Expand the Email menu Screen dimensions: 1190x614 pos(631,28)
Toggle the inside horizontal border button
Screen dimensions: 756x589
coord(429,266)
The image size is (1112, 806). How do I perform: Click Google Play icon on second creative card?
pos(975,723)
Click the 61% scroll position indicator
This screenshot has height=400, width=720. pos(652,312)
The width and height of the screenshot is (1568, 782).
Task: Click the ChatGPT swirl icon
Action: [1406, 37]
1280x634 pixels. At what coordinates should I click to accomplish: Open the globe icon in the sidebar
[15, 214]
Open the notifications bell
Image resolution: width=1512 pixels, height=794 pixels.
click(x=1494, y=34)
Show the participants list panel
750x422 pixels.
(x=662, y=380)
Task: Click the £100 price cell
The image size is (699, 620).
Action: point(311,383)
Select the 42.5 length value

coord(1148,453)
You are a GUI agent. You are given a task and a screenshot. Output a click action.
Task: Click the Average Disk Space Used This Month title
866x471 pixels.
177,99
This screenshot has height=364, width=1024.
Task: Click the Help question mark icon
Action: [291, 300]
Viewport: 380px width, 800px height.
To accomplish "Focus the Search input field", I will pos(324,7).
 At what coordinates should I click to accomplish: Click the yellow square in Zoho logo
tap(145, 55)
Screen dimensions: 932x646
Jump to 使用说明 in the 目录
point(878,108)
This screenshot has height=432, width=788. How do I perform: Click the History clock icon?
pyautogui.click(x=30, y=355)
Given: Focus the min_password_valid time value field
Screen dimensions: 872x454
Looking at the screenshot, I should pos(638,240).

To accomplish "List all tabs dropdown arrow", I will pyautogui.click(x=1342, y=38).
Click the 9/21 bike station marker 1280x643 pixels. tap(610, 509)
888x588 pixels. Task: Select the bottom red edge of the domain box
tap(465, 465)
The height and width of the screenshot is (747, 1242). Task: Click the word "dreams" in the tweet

■ **Problem details**
Return only the number of lines in the data above that include the word "field".

■ **Result for this task**
2